Primitive synapsids are usually called pelycosaurs; more advanced mammal-like ones, therapsids. The non-mammalian members are described as "mammal-like reptiles" in classical systematics; they can also be called "stem mammals". Synapsids evolved from basal amniotes and are one of the two major groups of the later amniotes; the other is the sauropsids, a group that includes reptiles and birds. The distinctive temporal fenestra developed in the ancestral synapsid about 324 MYA, during the Late Carboniferous period.
Synapsids were the largest terrestrial vertebrates in the Permian period, 299 to 251 MYA. As with almost all groups then extant, their numbers and variety were severely reduced by the Permian–Triassic extinction.
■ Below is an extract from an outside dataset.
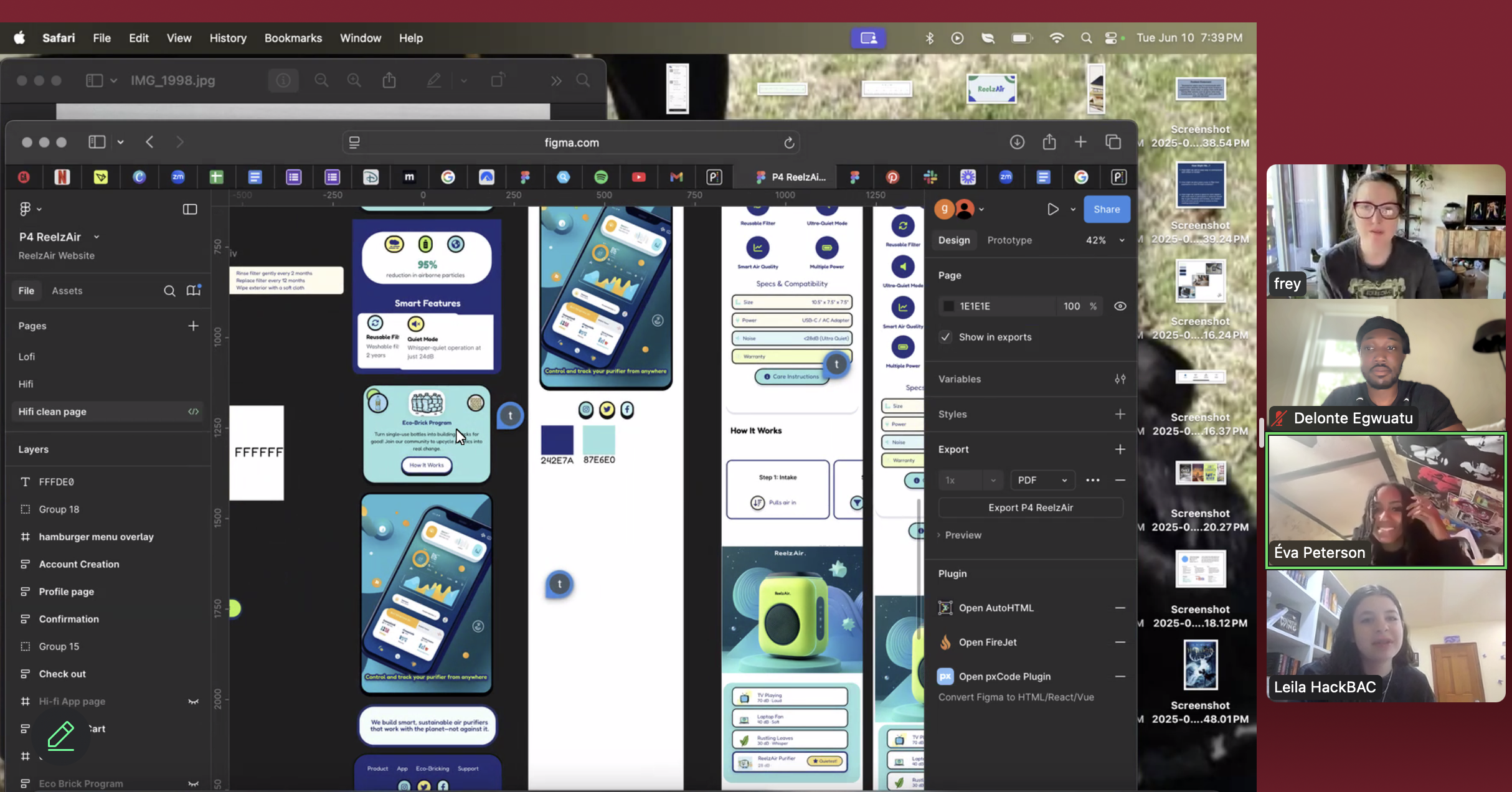The width and height of the screenshot is (1512, 792).
Task: Toggle Show in exports checkbox
Action: click(946, 337)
Though some species survived into the Triassic period, archosaurs became the largest and most numerous land vertebrates in the course of this period (Althought some mammals where going after traditional "Dinosaurian niches".). Few of the non-mammalian synapsids outlasted the Triassic, although survivors persisted into the Cretaceous. However, as a phylogenetic unit, they included the mammals, and synapsids are still very much a living group of vertebrates. After the Cretaceous–Paleogene extinction event, the synapsids (in the form of mammals) again became the largest land animals.
The only extant synapsids today are the mammals.